§ Try it:
Return the data that follows exactly. Include every line.

Start of Given data

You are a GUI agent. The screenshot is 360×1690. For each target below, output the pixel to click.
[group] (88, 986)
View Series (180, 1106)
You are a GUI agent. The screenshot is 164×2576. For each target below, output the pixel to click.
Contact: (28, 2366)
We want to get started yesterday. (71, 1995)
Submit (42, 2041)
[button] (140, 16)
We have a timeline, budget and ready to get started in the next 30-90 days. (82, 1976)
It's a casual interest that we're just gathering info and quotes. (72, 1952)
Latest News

End of Given data

§ Solution to this task:
You are a GUI agent. The screenshot is 360×1690. For each target below, output the pixel to click.
[group] (88, 986)
View Series (180, 1106)
You are a GUI agent. The screenshot is 164×2576. For each target below, output the pixel to click.
Contact: (28, 2366)
We want to get started yesterday. (71, 1995)
Submit (42, 2041)
[button] (140, 16)
We have a timeline, budget and ready to get started in the next 30-90 days. (82, 1976)
It's a casual interest that we're just gathering info and quotes. (72, 1952)
Latest News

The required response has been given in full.